SHARPE’S DEVIL. Bernard Cornwell

Sharpe had a pistol that he fired at one of the arched windows that lay high to his right. He saw a chip of stone fly off the window ledge. Harper dropped beside Sharpe. “Christ save Ireland,” Harper panted, “but this is desperate!” He leveled his borrowed musket and fired up into the smoke. “I told the wife I’d be doing nothing dangerous. Not a thing, I told her, except the sea voyage, and that never worries her because she’s a great believer in Saint Brendan’s protection, so she is.” All this was spoken while Harper was reloading the musket with a skill that betrayed his years of soldiering. ‘Jesus, but the money that woman wastes on candles! Christ, I could have lit my way to the shithole of hell and back with all the bloody candles she’s given to the holy saints, but I wished she’d lit a bloody candle to keep me safe in a fight.” He aimed up the steps in the general direction of the smoke cloud and pulled the trigger. “God help us.” He began reloading. “I mean there’s no way out of here, is there? The bloody boat will be hard aground in a minute or two.”

Sharpe saw a man leaning out of a window to fire at the attackers cowering on the steps. He aimed the reloaded pistol and fired, and saw a spurt of blood vivid in the gray morning as the man toppled down the crag’s face. “Got one,” he said happily.

“Good for you.” Harper raised himself and fired over the prone bodies of the marines higher up the steps. A volley smacked down, blasting a chip of stone from the stair beside Sharpe.

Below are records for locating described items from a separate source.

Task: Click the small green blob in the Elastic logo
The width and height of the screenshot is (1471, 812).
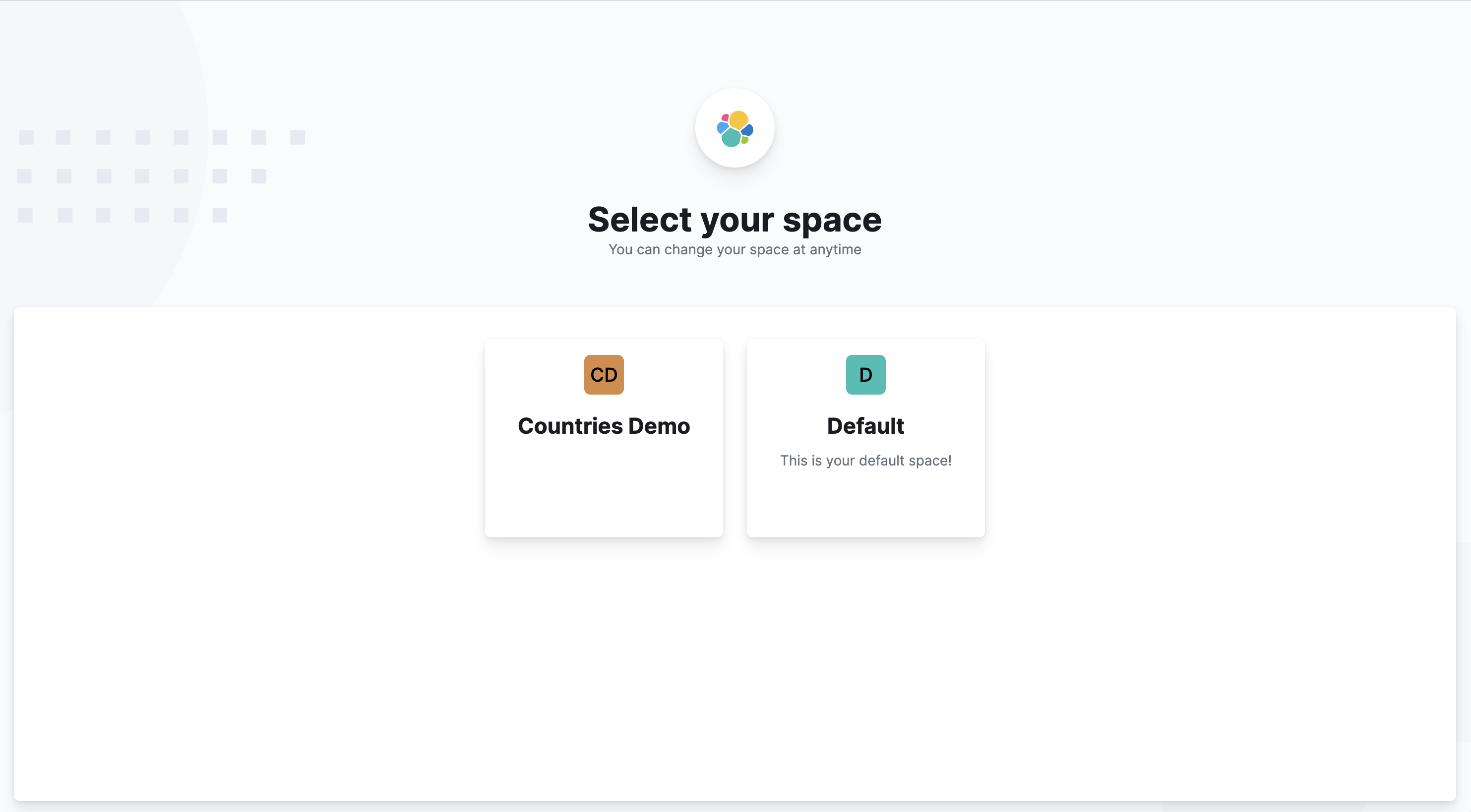Action: click(744, 140)
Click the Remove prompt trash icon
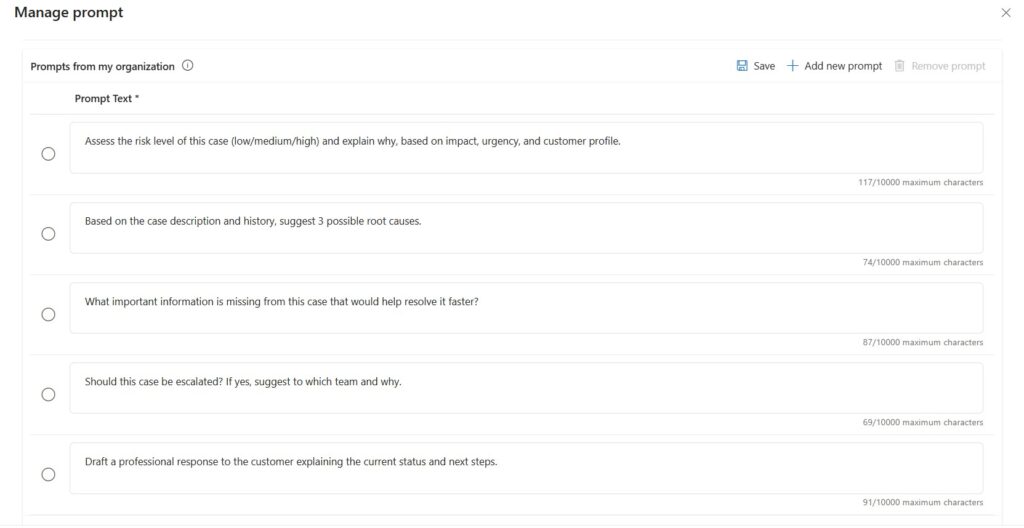The image size is (1024, 528). coord(900,66)
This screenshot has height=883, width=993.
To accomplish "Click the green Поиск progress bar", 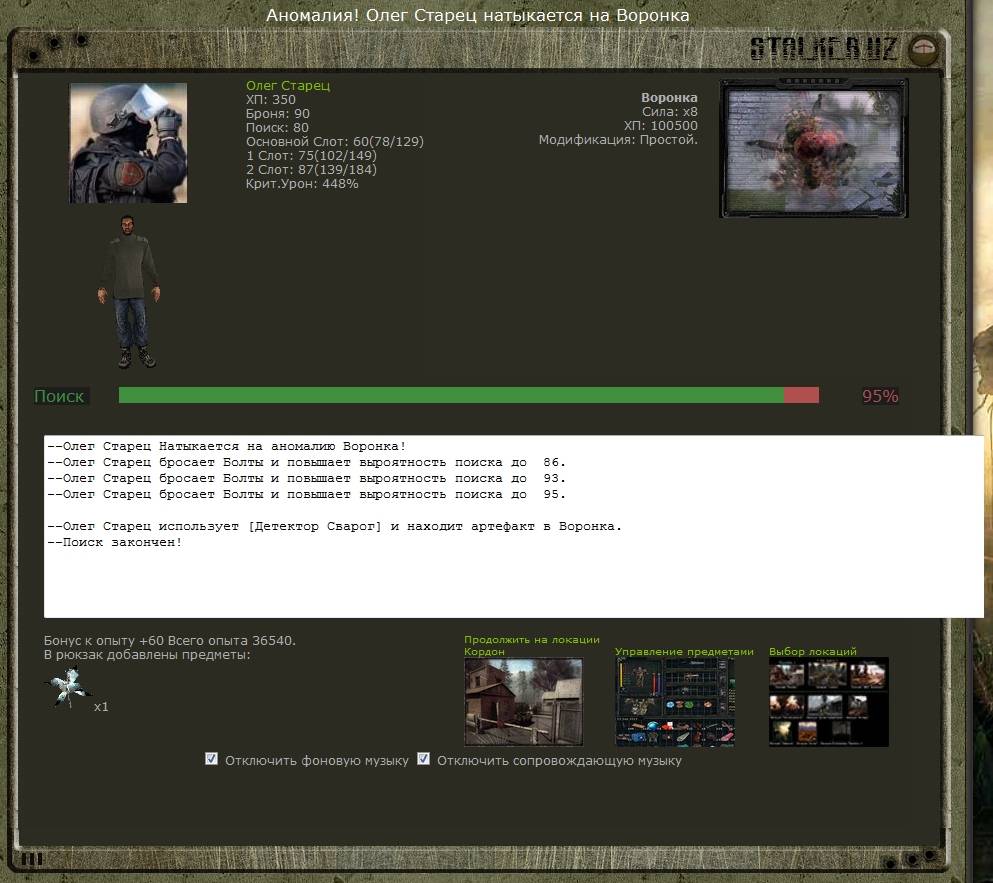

“This can’t last!” Sharpe shouted at Harper. He needed to shout for the musketfire was almost continuous now, suggesting that the Spaniards had concentrated even more muskets at the top of the steps. For the defenders this was like shooting rats in a barrel. They would be grinning as they fired, knowing that this day they were defeating the dreaded Lord Cochrane and that all Spain would rejoice when that news reached home. Another volley banged, and the dead bodies which made a protective breastwork for Sharpe and Harper twitched under the flail of lead. “On, my good boys, on!” Miller called, but no one obeyed, for there could be no chance of surviving an uphill attack into that rending, flickering, crashing and unending fire. Any man who tried to climb the stairs would be cut down in seconds, then thrown back to the quay that was already piled with the blood-spattered dead who had rolled down the steps. “Stay down!” Cochrane countermanded Miller’s hopeless order. “Stay low! It’s all going to be well! I’ve a trick or two yet, boys!”

“Jesus, but he needs a bloody trick now,” Harper said, then raised the musket blindly over the parapet of the dead bodies to pull its trigger. “God save Ireland, but we’re dead men unless he can get us out of here.”

Miller shouted at his musicians to play louder, as though their feeble and ragged music could somehow turn back the surging tide of disaster. Some of Miller’s experienced marines, realizing how hopeless was their plight, began to edge backward. There had been a chance of capturing the fortress, even a good chance, but only if the surprise attack had reached the head of the staircase before the defenders had rallied. But the attackers had failed by yards, and now the Spaniards were grinding Cochrane’s men into blood and bones. More attackers began slipping down the steps. They were looking for possible escape routes around the harbor’s edge.

“Stay there!” Cochrane shouted. “It’s all right, lads! Stay where you are! Wait for it! I promise everything will be well! Heads down now! Heads down! Keep your—” Cochrane’s voice was swamped as the whole world suddenly exploded in noise and stone fragments.

“Christ!” Harper screeched as the citadel’s foundations seemed to shudder with the impact of gunfire.

The O’Higgins, now that the citadel’s main thirty-six-pound battery had been silenced, had sailed out from the unwitting protection offered by the American ship and had anchored with her starboard broadside facing the fortress. She had just fired that full broadside at the defenders bunched at the top of the broad flight of stairs. The volley of cannonfire had been shockingly dangerous to the attackers, but magnificent shooting all the same. At a range of almost a half mile the flagship’s guns were firing just feet over the heads of Cochrane’s attackers. At least one cannon-ball fell short, for Sharpe saw a marine virtually disintegrate just five steps above him. At one moment the man was aiming his musket, the next there was just a butcher’s mess on the stairs and a crack of murderous intensity as the ball ricocheted on up toward the Spaniards.